A Finra arbitration panel has ordered National Planning Corporation to hand over $2.6 million to an 84-year-old woman who was sold fraudulent promissory notes.

Sandra Alford of St. Louis, in a September 2017 claim, accused National Planning of negligent misrepresentation, common law fraud, breach of contract and negligent supervision. She was a client of William Glaser, a former registered representative of the company.

Glaser, 61, of Ellisville, Mo., is serving 36 months in prison in a separate case where he admitted to misleading and defrauding clients by cashing out money from their retirement portfolios to fund investments with a business associate. He pleaded guilty to three counts of wire fraud on February 26, 2019, and appeared in U.S. District Court for sentencing.

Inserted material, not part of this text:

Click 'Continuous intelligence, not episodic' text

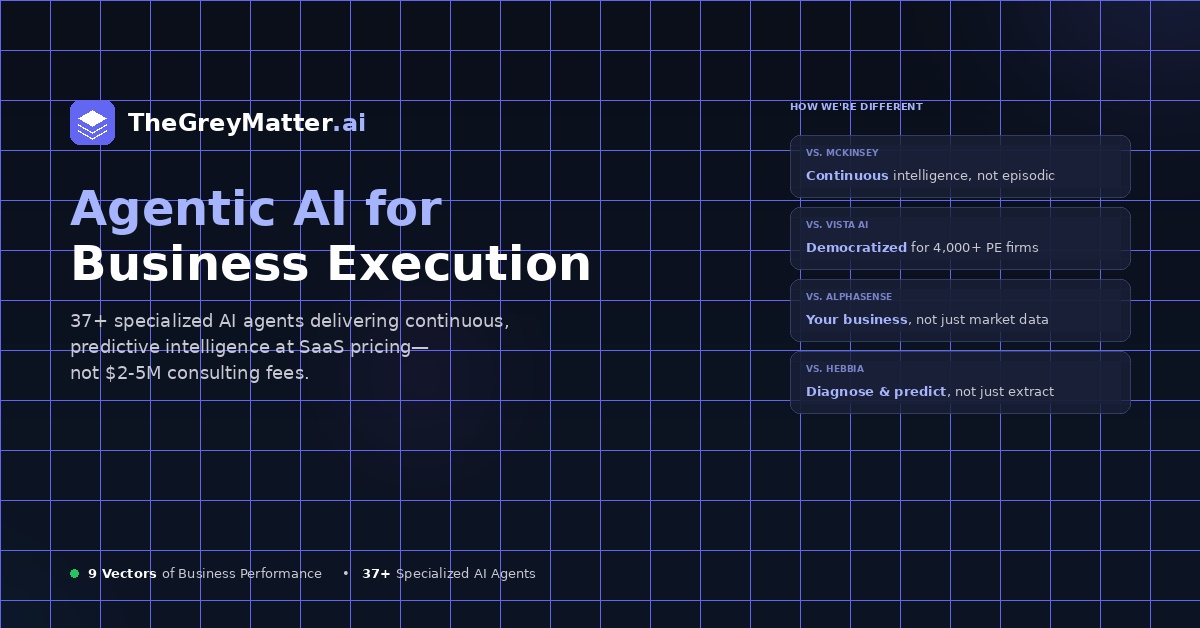[930, 176]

Alford’s claim said that Glaser invested her assets in two fraudulent promissory notes and recommended other unsuitable investments, including non-traded real estate investment trusts and variable annuities, for the sole purpose of generating commissions and fees to his and the company’s benefit.

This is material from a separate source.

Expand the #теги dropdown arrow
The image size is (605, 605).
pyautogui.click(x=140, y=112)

Richard Fosher, one of Alford’s attorneys, said what Glaser did to the elderly widow was egregious, and the panel agreed. He explained that it was after Glaser sold Alford non-traded REITs and other unsuitable investments that he began a pattern of switching in and out of annuities to generate money for himself. “He then sold her promissory notes in a private company that were worthless. The broker firm did not supervise him,” Fosher said.

According to the claim, National Planning denied the allegations and asserted various affirmative defenses.

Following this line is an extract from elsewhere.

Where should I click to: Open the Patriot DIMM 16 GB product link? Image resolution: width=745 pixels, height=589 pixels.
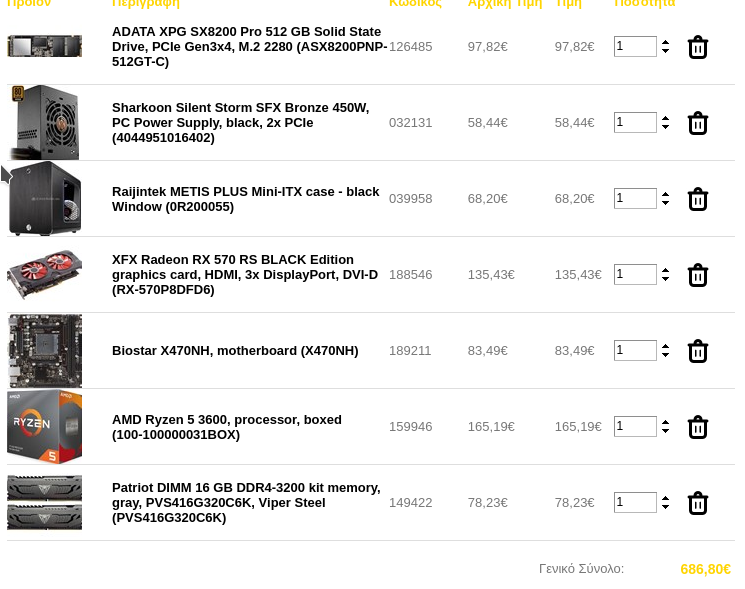(x=246, y=503)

National Planning, a former affiliate of Jackson National Life Insurance Company, was sold in 2017 to LPL Financial.

Alford had not sought punitive damages, but in addition to $1.58 million in compensatory damages and $45,830 in costs, the arbitration panel awarded her punitive damages of $1 million.

Fosher noted that the latter award demonstrated the panel's unanimous feeling that the underlying conduct by Glaser was egregious.

“We feel the panel got this one right. We are certainly happy for our client,” he said.